Winkler Prins (1949)

Gepubliceerd op 07-06-2020

Eierkunde

betekenis & definitie

(Oölogie) is dat deel van de vogelkunde (z Ornithologie) dat zich bezighoudt met de studie van de schalen van het vogelei. Men kent de eieren van ± ⅙ deel van alle vogelsoorten (alle Europese soorten, bijna alle Australische en N.-Amerikaanse).

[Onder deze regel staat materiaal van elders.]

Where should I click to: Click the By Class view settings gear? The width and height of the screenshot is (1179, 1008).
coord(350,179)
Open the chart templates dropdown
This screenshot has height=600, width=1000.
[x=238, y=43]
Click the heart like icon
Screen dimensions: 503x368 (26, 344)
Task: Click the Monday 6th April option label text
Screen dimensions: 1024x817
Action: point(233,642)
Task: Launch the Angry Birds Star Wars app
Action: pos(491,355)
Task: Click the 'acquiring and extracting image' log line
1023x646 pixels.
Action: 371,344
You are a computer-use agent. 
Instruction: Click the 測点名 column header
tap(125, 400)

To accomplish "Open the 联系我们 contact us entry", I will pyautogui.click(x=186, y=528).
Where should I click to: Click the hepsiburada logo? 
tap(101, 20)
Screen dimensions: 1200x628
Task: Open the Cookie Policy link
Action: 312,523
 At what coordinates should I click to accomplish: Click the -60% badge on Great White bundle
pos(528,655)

Men beschrijft en bepaalt de eieren door te letten op grootte en gewicht, vorm en gedaante; structuur en bekleding van de kalkschaal (met loupe en microscoop); kleur en tekening. Van de thans levende en bekende vogels is het ei van de struisvogel het grootst en zwaarst, 160 x 130 mm groot, 1400-1500 g zwaar; de eieren van het goudhaantje zijn het kleinst en lichtst (12x9 mm, 32 cg). Van de meeste vogeleieren is de grondkleur wit; van de ca 12.000 vogelsoorten leggen 4200 éénkleurige eieren (3200 wit, 800 blauwgroen, overige geel-, rood-, bruin- of zwartachtig). De overige eieren zijn met vlekken, strepen, punten, enz. getekend.